Dominion Energy's rates are also influenced by the demand for electricity. During peak hours when demand is high, the rates tend to increase. This is particularly notable during the summer months when people across the country deal with hot temperatures and require more energy for cooling. Dominion Energy offers time-of-use pricing plans that provide customers with lower rates during specific times of the day when demand is lower. Customers can take advantage of these reduced rates by adjusting their energy consumption to off-peak hours, such as running appliances in the evening.
In addition to the direct costs of electricity generation and demand, Dominion Energy's rates are impacted by the company's financial practices and market conditions. Dominion Energy, as a regulated utility, is required to follow a specific public process when requesting rate changes. They must prove that the rate change is justified before it can be approved by the Virginia State Corporation Commission (SCC). However, critics argue that Dominion Energy has successfully lobbied the Virginia legislature to change laws in their favor, resulting in rates being frozen at high levels and normal oversight being curtailed. This has led to concerns about excess profits and the creation of terms like the “Dominion Tax” to describe the amount consumers are forced to pay beyond the corporation's reasonable allowed profit.
To address the increased power rates, Dominion Energy SC customers can implement strategies to lower their energy rates and save money. This includes upgrading to energy-efficient appliances, generating their own renewable energy through solar panels, and adjusting temperature settings to avoid unnecessary energy consumption. Additionally, customers can take advantage of Dominion Energy's time-of-use pricing plans and shift their energy usage to off-peak hours to benefit from lower rates. By making these changes, customers can reduce their overall energy consumption and subsequently lower their monthly bills.
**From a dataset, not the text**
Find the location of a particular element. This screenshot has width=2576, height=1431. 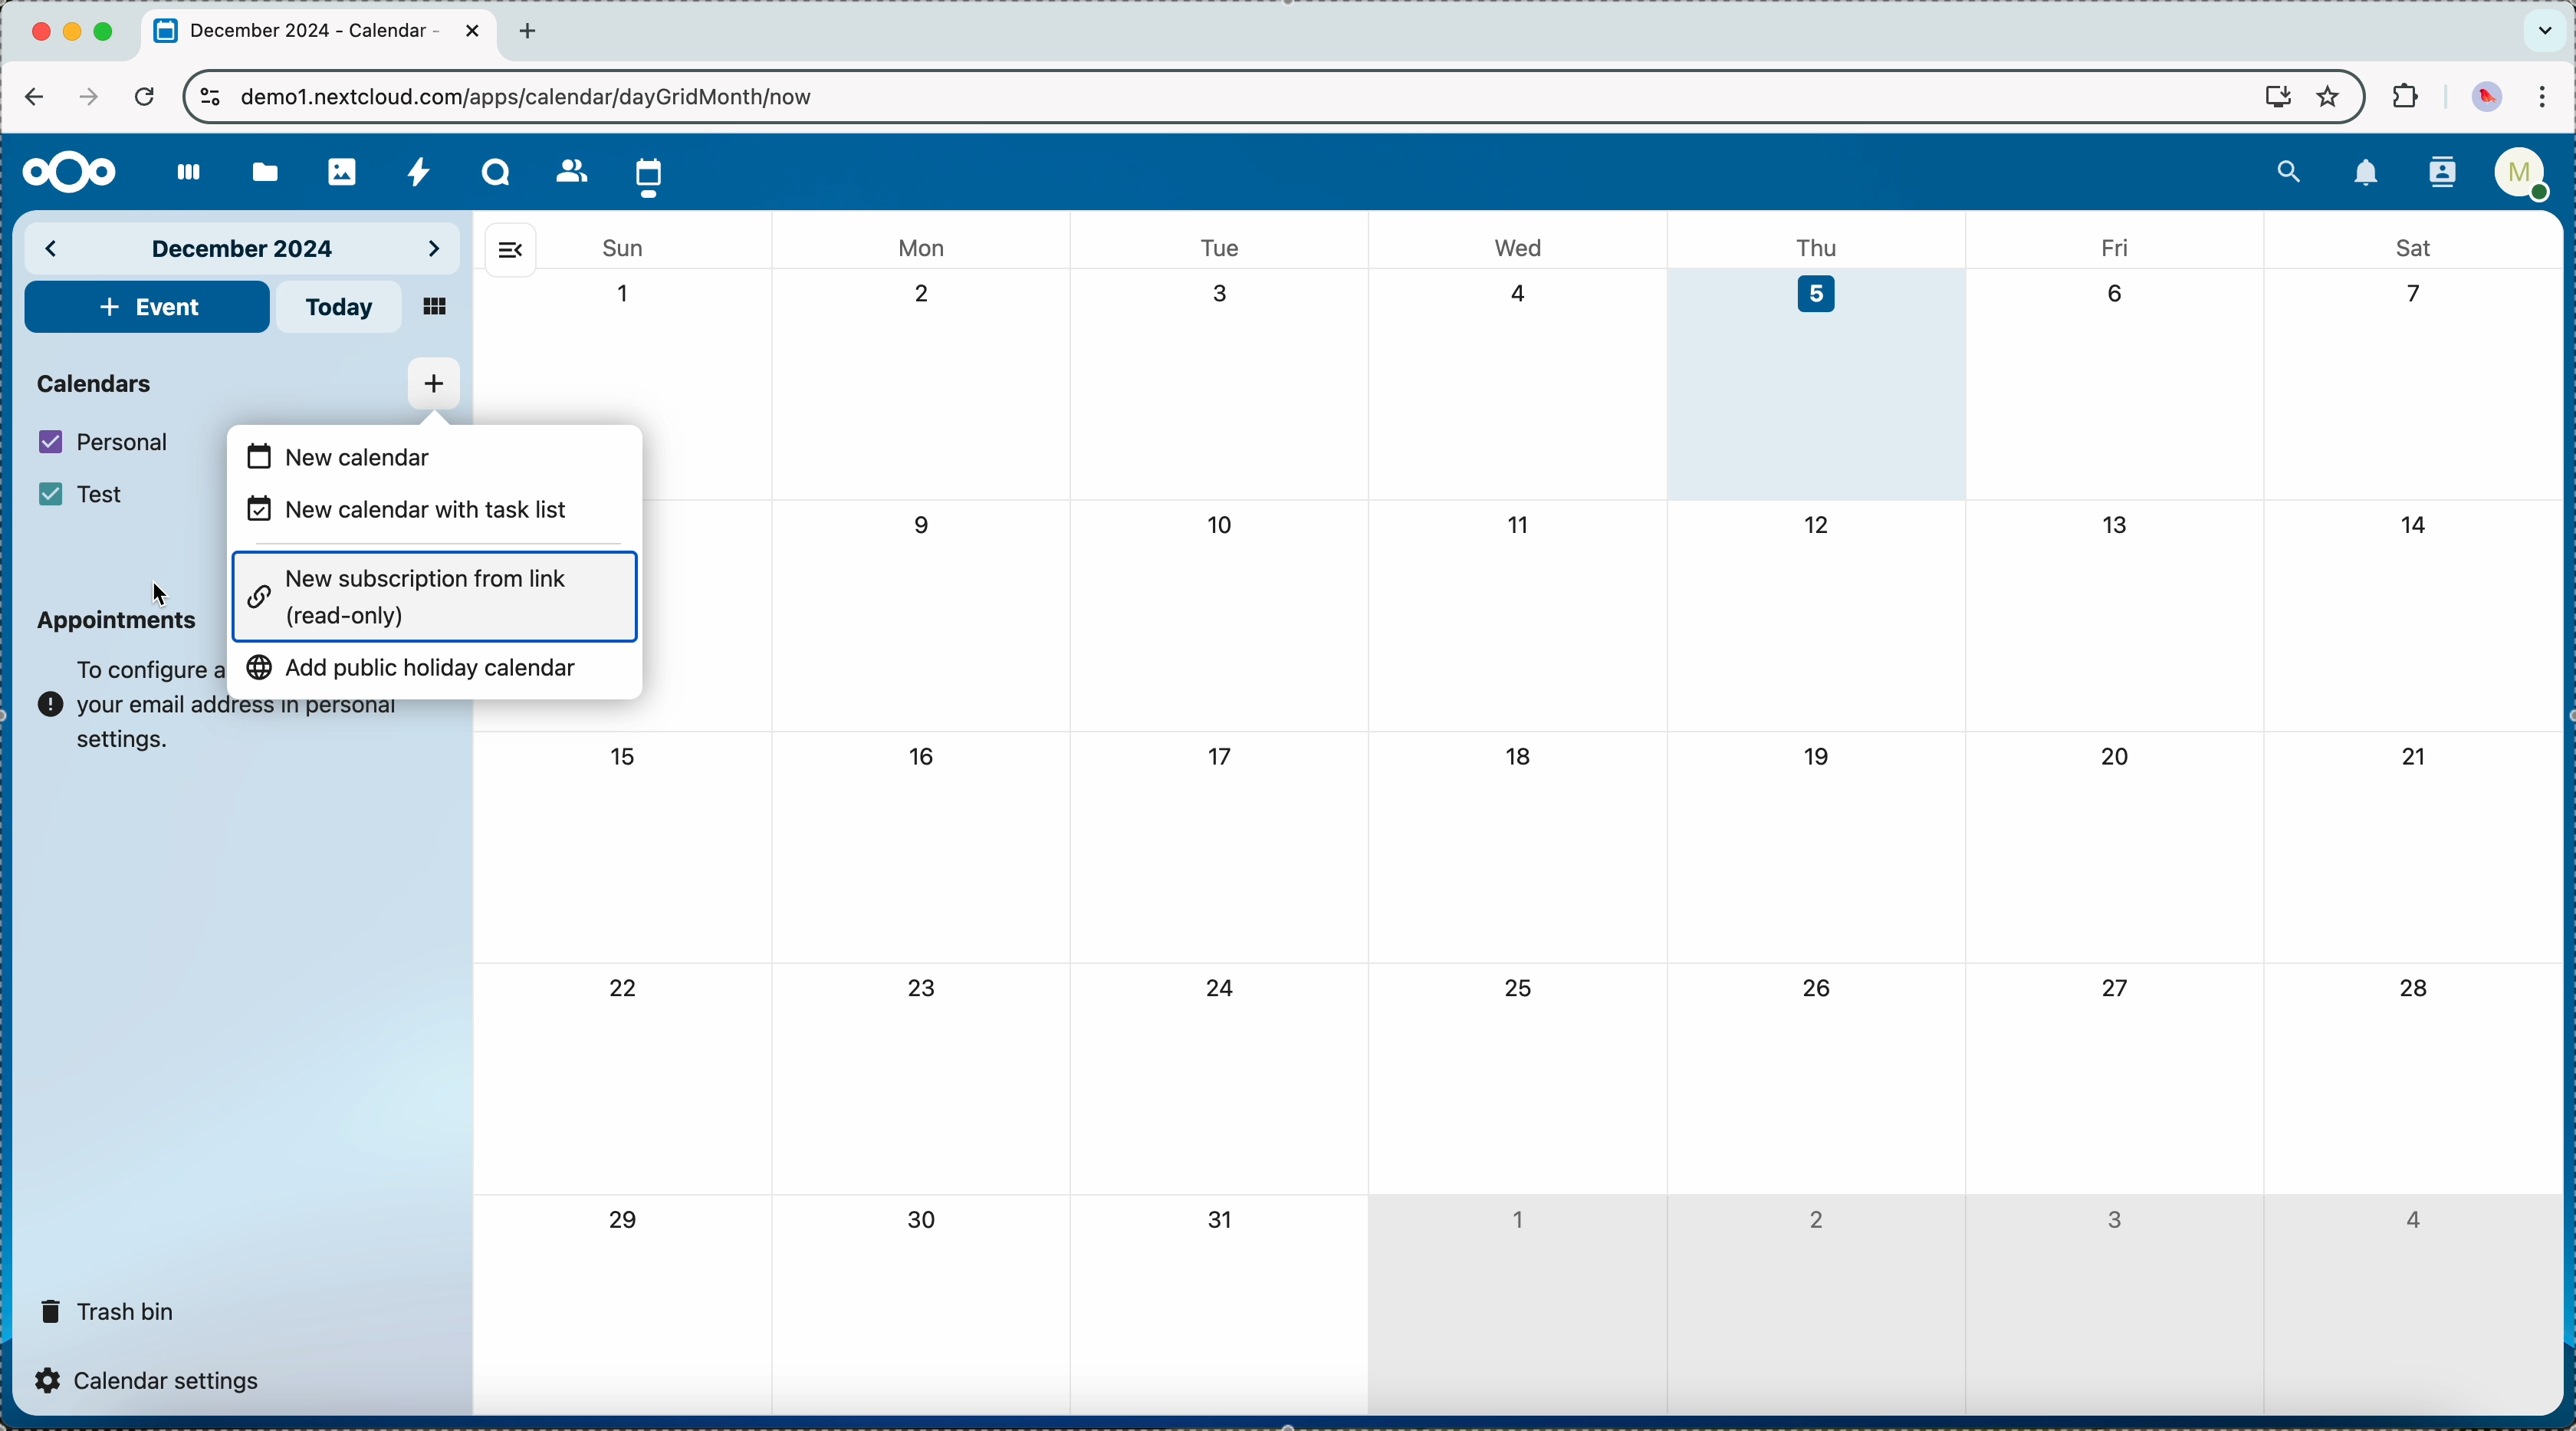

calendar settings is located at coordinates (154, 1379).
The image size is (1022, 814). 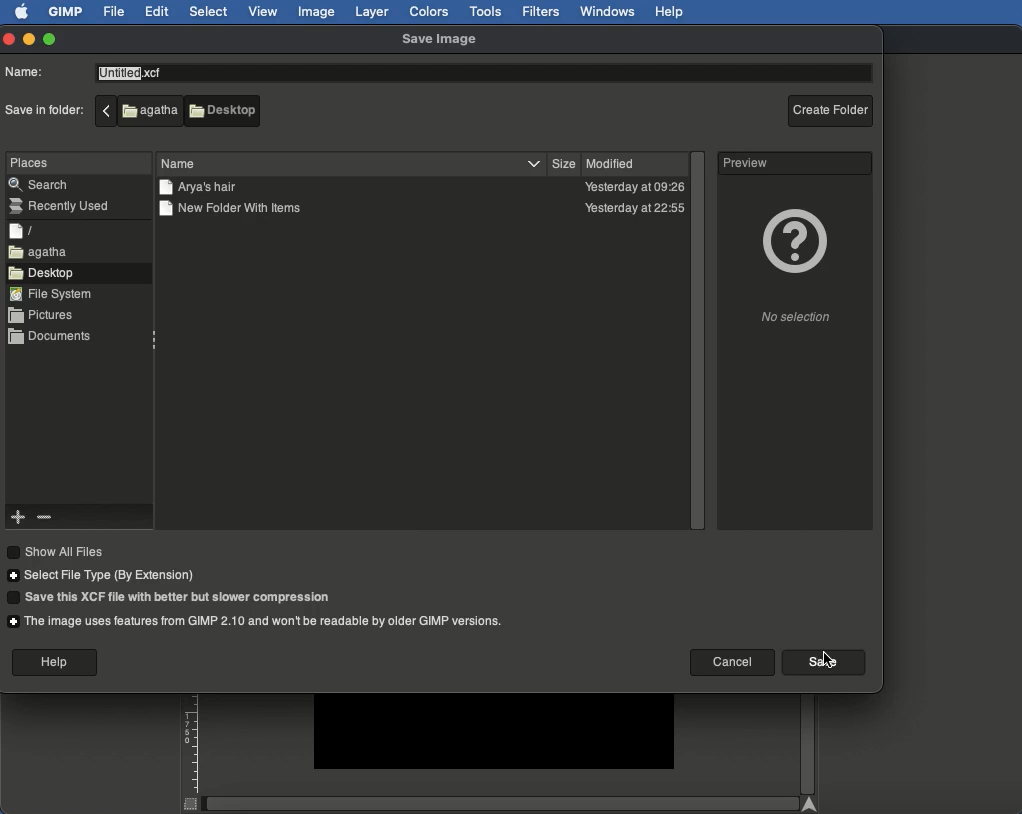 I want to click on Save this file with slower compression, so click(x=172, y=598).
Shelter-in-Place Laws: Constitutional or Government Overreach?
You may want to see also
Frequently asked questions
Dominion Energy has lowered its rates for residential and non-residential customers in Virginia, with rates being 20% below the national average. This was due to a 2023 law that allowed the company to seek regulatory approval to spread fuel costs over several years.
Dominion Energy calculates rates based on factors such as the cost of generating electricity, maintaining power lines and infrastructure, and delivering electricity to customers. The demand for electricity during peak hours also influences rates.
The Dominion Tax refers to excess profits beyond the normal, reasonable rate of return approved by the SCC (State Corporation Commission). It is a result of an abuse of state-sanctioned market control and outdated regulatory structures.
Customers can lower their Dominion Energy rates by reducing their overall energy consumption, such as upgrading to energy-efficient appliances or adjusting temperature settings. Dominion Energy also offers time-of-use pricing plans, providing lower rates during off-peak hours.